**Exercise**. After locating the line containing "At what coordinates", restate that line and each one after it exactly, through the last line of the material.
--
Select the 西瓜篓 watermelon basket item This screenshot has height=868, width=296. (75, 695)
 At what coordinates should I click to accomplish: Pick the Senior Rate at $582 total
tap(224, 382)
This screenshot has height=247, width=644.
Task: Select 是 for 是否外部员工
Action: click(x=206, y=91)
--
**Answer to the problem**.
 At what coordinates should I click to accomplish: Pick the Senior Rate at $582 total
tap(224, 382)
This screenshot has height=247, width=644.
Task: Select 是 for 是否外部员工
Action: click(x=206, y=91)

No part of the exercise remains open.